International Relationship Work
Ok, forget what I said before (if you saw it, I already took the first version of this post down). Here's my real introduction, which I think makes a good essay in and of itself.
On International Relationship Work
When I chose to study International Relations (IR) I did it without really understanding much about the field itself. I simply knew that I was interested in the big questions of war and peace. I read the newspaper and saw that war and violence were everywhere and I wanted to understand more about the terrible situation that the world is in and how we might begin to change it. I discovered that an MA in IR was the degree I would need to work for the United Nations or some small human-rights focused non-governmental organization (NGO) and that’s how I, an English Literature undergraduate, ended up studying international relations.

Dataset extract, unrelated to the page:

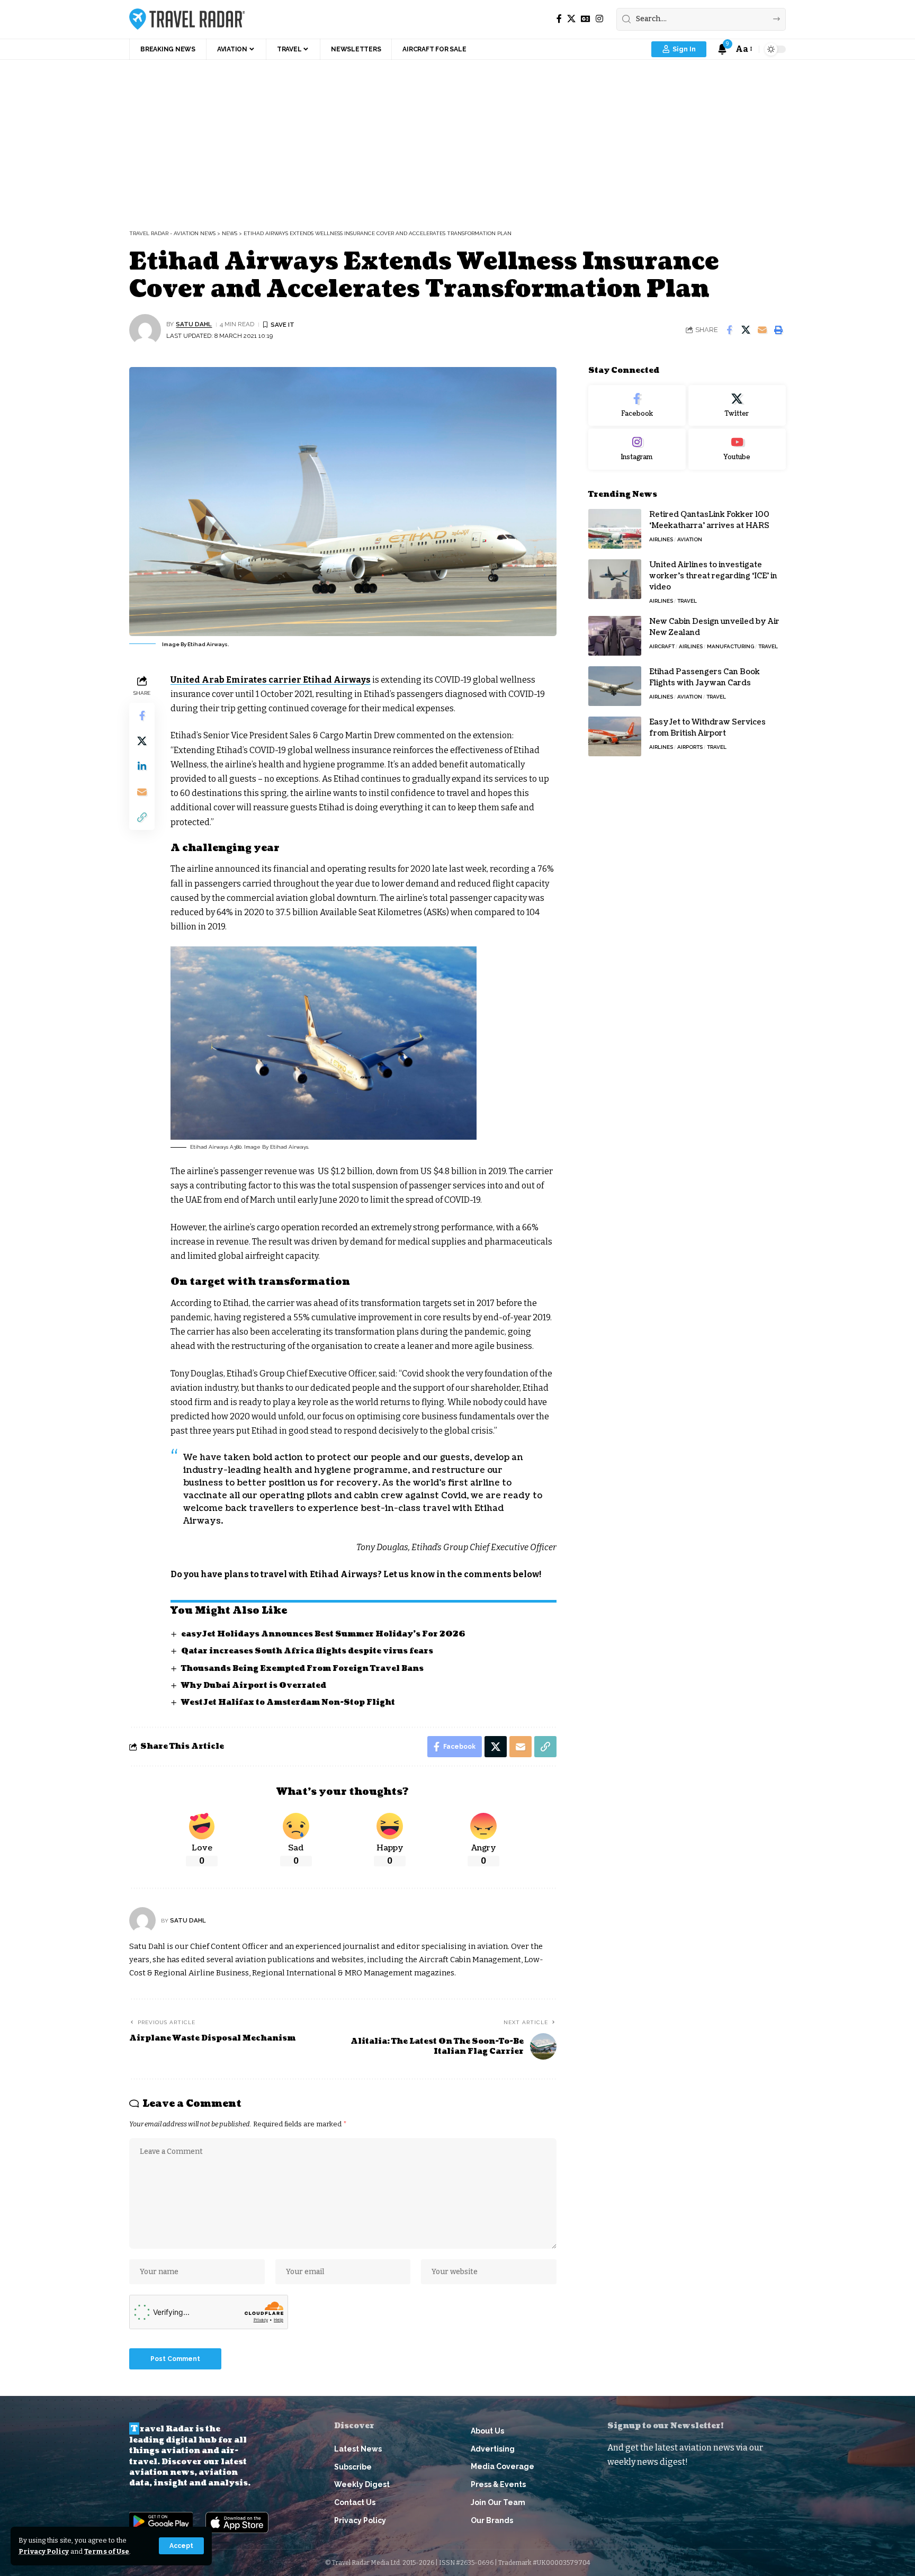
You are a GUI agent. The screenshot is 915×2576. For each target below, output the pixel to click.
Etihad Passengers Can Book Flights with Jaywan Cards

When I actually began to study this thing called IR, I learned, however, that it was very different from what I expected. The vast majority of my classmates wanted to work for either the State Department or were connected to the military in some way. Human rights were barely on the horizon. I stood out in various ways. I was one of only three women in the incoming class and far from being a young Margaret Thatcher or Madeline Albright my politics were considered downright radical and my methods unconventional. Not feeling like I was ever taken seriously I felt shoved into a role of providing comic relief for the more “serious” discussions of my (mostly male) classmates; discussions that were based on premises I didn’t even believe in. Needless to say, I soon became discouraged and when I discovered a way to do my original goal (work for human rights) without the degree I left the academic program to go to Colombia.
I loved it. It was hard and painful work but it was also beautiful, important, and meaningful. I spent a year there and formed new relationships and friendships. The experience left me even more curious about a different kind of international relations: that is, relationships between people across borders. I wondered why is it that this also is not part of the IR I encountered in grad school?
I remain committed to human rights, to holding governments and other violators accountable, to supporting and encouraging the work of indigenous and international communities to organize and resist such violence and to be a good ally to other members of the human family. I consider the defense and promotion of human rights and the pursuit of social justice to be “relationship work”. Relationships amongst people are the foundation of human society. War is the most extreme form of broken relationships on a large scale. There is something problematic with a field that does not –that cannot– see critiques that point out inherent weaknesses within its own theoretical underpinnings.
If the goal of any academic discipline is a greater understanding of the world around us, a fearless questioning, even of our most fundamental beliefs, is essential. And yet theory must go further even than that. Investigation and explanation without critique is not neutral. It is to further entrench and justify the current power differentials of our world. In that light, this paper will take a critical theory approach to critiquing some of the basic premises of the realist school of thought within International Relations, including who the major actors are in the study of IR, the nature of the global environment in which they exist and what defines security for them.